Je pense qu’il faut examiner attentivement les différents documents et les distinguer : on peut accepter sans réserve ce qui est catholique. Si quelque chose n’apparaît pas comme clairement catholique, nous devons l’interpréter d’un point de vue catholique, même si d’autres l’interprètent différemment. Mais la pierre d’achoppement réside dans les passages qui, selon nous, ne peuvent être interprétés de manière catholique, parce qu’ils contredisent les Saintes Écritures et l’enseignement traditionnel de l’Église. Prenons le cas de la liberté religieuse. La question de la liberté religieuse est le plus souvent très mal comprise, avant tout dans les médias, où l’on pense que les opposants à la liberté religieuse préconisent une contrainte à la religion, ce qui n’est absolument pas le cas. Il a de tout temps été mal vu et interdit de forcer quiconque à devenir catholique. La question est : l’État a-t-il un devoir envers Dieu ? Et le point de vue moderne est très clair : non. La vision traditionnelle, cependant, dit que l’État doit également garder un oeil sur le but ultime et surnaturel des hommes et les soutenir en vue de cette fin.

Mais n’y a-t-il pas une position intermédiaire, selon laquelle l’État a le devoir de veiller également au bien surnaturel de ses citoyens, mais qu’il n’est néanmoins pas autorisé à les restreindre dans la pratique de fausses religions ?

Le document initialement préparé au Concile était en fait « De toleranda religiosa », c’est-à-dire « Sur la tolérance religieuse », et non « De Libertate religiosa », c’est-à-dire « Sur la liberté religieuse ». La tolérance est le maître mot : on tolère un mal. L’erreur, quelle qu’elle soit, n’a pas le droit d’exister, même si on peut la tolérer. L’idée moderne de liberté religieuse veut pourtant accorder un droit à l’erreur.

Mon impression est la suivante : la FSSPX s’est accommodée de son rôle particulier et poursuit sa route avec succès. Y a-t-il encore une raison quelconque de lutter pour la réconciliation avec Rome ?

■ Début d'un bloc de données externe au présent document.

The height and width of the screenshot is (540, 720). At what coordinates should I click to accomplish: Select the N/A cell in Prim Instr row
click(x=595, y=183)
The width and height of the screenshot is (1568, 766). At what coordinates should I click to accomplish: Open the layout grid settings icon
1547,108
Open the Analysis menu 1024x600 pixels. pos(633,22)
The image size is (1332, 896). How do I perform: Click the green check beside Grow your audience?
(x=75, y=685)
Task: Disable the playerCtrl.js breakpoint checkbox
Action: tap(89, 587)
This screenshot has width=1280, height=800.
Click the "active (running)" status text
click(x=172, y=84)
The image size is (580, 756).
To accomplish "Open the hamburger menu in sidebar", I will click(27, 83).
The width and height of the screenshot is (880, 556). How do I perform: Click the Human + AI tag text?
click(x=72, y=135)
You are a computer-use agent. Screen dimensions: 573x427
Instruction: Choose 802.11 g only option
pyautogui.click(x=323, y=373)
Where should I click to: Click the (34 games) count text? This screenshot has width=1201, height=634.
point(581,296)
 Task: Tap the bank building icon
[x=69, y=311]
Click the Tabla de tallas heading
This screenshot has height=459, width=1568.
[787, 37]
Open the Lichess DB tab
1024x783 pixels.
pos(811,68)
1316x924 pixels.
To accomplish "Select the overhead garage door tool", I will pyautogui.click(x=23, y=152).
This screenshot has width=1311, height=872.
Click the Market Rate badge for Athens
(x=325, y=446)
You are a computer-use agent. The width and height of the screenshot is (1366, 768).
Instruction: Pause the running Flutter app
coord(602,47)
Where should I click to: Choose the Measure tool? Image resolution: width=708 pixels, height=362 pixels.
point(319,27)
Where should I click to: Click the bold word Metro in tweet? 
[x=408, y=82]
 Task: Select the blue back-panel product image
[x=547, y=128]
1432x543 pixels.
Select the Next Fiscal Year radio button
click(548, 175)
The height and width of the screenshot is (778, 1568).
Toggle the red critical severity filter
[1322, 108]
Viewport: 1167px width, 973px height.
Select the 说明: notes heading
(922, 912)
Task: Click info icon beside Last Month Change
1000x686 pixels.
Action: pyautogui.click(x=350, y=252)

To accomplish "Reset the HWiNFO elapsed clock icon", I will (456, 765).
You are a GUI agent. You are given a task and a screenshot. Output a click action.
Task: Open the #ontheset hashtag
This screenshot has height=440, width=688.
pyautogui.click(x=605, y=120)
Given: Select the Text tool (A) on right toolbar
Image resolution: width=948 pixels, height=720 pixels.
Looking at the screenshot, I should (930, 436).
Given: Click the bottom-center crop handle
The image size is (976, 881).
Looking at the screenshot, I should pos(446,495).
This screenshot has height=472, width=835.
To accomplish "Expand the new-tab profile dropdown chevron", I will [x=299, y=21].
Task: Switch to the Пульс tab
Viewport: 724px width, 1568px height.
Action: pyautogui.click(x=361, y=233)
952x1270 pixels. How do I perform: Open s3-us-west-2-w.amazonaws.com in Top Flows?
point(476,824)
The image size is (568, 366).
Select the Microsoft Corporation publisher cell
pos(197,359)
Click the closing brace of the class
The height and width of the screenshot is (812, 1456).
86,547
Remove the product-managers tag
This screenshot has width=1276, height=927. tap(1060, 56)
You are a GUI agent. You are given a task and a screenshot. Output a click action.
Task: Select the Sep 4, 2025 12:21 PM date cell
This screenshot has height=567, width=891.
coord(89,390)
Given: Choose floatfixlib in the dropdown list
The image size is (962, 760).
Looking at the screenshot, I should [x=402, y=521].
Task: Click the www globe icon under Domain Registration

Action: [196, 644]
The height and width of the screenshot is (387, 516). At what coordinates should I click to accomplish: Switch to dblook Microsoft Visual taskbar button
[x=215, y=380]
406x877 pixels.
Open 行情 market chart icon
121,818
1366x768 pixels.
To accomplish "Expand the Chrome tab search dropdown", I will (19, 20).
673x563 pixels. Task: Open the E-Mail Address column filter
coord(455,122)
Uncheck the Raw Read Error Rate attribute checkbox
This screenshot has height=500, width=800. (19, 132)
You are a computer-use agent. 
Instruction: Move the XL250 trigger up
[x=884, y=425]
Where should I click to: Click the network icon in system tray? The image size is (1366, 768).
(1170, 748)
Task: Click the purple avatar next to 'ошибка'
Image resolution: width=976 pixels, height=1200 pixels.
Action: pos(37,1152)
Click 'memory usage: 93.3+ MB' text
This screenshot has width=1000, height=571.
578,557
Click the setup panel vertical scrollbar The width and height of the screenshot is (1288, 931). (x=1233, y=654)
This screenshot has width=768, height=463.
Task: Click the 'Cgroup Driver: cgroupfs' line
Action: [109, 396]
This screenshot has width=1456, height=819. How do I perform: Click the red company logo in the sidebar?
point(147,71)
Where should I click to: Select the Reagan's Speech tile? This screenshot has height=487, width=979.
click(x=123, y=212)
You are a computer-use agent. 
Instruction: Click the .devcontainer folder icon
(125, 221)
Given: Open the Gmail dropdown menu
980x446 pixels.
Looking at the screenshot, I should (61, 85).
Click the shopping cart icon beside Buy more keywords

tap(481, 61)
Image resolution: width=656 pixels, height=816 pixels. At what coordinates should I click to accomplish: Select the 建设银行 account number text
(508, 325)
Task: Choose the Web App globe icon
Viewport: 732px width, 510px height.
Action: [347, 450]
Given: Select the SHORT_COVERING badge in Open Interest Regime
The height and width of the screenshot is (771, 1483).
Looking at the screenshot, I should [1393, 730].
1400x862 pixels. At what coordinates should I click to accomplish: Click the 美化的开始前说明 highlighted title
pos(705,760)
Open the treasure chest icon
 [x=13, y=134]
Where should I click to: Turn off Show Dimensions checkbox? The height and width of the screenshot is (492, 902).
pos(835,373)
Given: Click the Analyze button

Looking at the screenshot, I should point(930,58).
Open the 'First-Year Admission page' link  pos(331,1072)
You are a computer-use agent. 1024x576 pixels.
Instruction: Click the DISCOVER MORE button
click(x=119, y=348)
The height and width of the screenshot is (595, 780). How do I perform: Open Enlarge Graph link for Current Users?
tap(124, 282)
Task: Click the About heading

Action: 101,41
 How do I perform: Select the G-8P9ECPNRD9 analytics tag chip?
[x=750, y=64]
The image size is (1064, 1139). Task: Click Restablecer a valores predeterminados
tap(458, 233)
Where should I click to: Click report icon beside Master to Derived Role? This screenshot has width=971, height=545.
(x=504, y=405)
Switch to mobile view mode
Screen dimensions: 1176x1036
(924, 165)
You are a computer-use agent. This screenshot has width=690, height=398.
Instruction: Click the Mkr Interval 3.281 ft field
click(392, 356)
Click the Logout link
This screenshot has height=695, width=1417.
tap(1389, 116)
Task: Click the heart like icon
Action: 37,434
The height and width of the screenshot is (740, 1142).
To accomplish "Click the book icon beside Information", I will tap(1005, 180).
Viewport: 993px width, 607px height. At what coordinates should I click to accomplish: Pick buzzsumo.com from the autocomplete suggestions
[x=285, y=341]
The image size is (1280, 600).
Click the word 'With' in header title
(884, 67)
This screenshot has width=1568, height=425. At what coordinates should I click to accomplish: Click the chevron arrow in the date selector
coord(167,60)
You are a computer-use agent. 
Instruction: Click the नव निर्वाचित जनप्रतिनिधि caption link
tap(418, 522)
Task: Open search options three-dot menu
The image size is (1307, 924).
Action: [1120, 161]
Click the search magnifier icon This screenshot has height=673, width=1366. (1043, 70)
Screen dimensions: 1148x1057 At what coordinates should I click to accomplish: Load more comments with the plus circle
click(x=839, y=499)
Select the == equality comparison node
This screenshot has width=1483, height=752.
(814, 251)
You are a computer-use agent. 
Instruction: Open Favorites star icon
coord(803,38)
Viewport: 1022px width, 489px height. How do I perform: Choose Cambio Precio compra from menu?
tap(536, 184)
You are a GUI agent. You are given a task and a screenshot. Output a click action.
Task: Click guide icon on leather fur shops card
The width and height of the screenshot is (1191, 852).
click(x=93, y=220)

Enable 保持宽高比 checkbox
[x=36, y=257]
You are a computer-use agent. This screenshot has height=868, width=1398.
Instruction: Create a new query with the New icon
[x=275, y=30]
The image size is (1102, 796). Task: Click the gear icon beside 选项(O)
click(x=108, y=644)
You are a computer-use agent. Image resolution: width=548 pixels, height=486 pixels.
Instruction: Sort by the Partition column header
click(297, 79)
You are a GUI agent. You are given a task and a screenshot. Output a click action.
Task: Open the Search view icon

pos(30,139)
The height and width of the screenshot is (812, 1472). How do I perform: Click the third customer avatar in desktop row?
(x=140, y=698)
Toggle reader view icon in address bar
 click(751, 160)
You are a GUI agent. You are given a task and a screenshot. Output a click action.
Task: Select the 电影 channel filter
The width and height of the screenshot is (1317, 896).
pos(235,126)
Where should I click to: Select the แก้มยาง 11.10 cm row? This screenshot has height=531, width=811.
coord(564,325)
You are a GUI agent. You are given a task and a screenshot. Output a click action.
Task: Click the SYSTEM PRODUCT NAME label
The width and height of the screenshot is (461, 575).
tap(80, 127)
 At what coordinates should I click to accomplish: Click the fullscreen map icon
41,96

Dès l’instant où nous nous retirons dans notre cocon, nous renonçons à être catholiques. Comment aurions-nous donc voulu poursuivre la mission du Christ, comment aurions-nous alors voulu conduire les âmes au Christ ? Je crois qu’il est de notre devoir d’être l’épine dans le pied de l’Église officielle, de la perturber un peu, non pas en polémisant ou en agissant comme un protestataire, mais simplement par notre présence et notre travail missionnaire.